Seia é a porta ocidental da Serra da Estrela e, para muita gente, não passa disso, uma paragem técnica antes de subir à Torre. Esse é o erro. A cidade tem uma densidade de museus invulgar para a sua escala, uma relação com o queijo Serra da Estrela que vai muito além do souvenir, e uma vida própria que funciona independentemente dos turistas de fim-de-semana.
A cidade dos museus inesperados
O Museu do Pão, instalado na Quinta Fonte do Marrão, é provavelmente o mais conhecido, quatro salas temáticas que percorrem 300 anos de história do pão em Portugal, com uma secção dedicada a crianças onde se pode moldar e cozer pão. Mas Seia tem também o CISE (Centro de Interpretação da Serra da Estrela), essencial para perceber a ecologia da serra antes de a percorrer, o Museu do Brinquedo no centro da cidade, e o Museu Natural da Electricidade na Mata do Desterro, onde há passadiços entre árvores que justificam a visita por si só. Para uma cidade deste tamanho, é uma oferta absurda.
Queijo, pão de centeio e o que comer primeiro
O Queijo Serra da Estrela DOP é feito com leite de ovelha bordaleira e coalho de flor de cardo, amanteigado, forte, impossível de confundir com qualquer outro. Em fevereiro, a Feira do Queijo Serra da Estrela toma conta da cidade e é o melhor momento para provar directamente dos produtores. No resto do ano, o Mercado Municipal tem queijo, enchidos, mel e pão de centeio. A combinação de queijo amanteigado com pão de centeio da serra é o lanche mais honesto que se pode comer em Portugal.
Quanto tempo ficar
Seia pede pelo menos dois dias. Um para os museus e para comer bem na cidade, outro para subir à serra, seja até à Torre (1.993 metros, o ponto mais alto de Portugal continental), à Lagoa Comprida, ou às aldeias de montanha como Loriga e Linhares. Quem vem só por uma tarde perde o ritmo do sítio. A cidade funciona devagar e recompensa quem aceita esse tempo.
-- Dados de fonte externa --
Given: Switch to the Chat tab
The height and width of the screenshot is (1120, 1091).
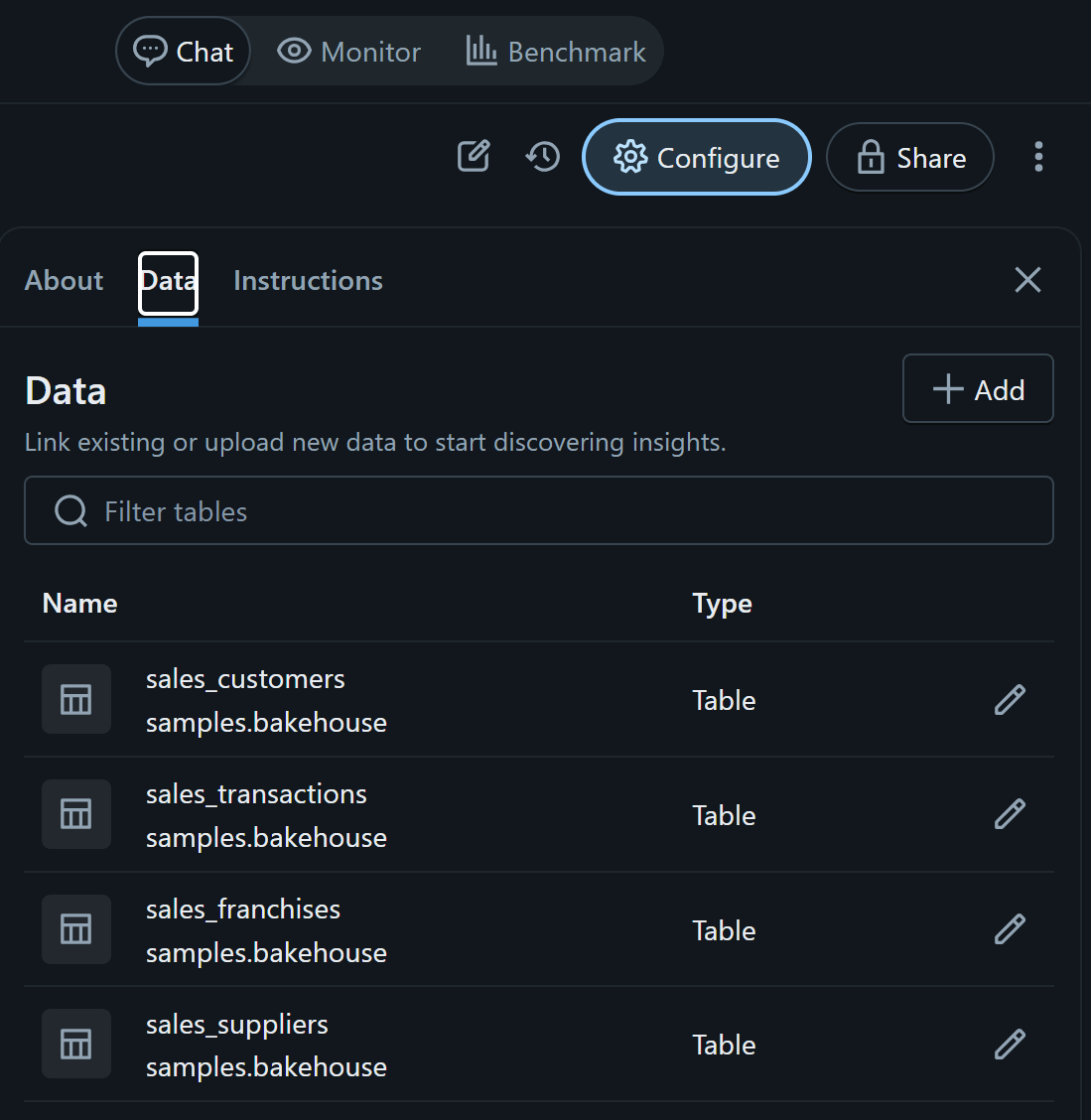Looking at the screenshot, I should (184, 52).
Uma nota sobre Cottinelli Telmo
Seia guarda exemplos do trabalho do arquitecto e cineasta Cottinelli Telmo, uma figura do modernismo português pouco conhecida fora dos círculos especializados. Vale a pena prestar atenção à arquitectura enquanto se anda pelo centro, há camadas de história construída que passam despercebidas a quem está só de passagem.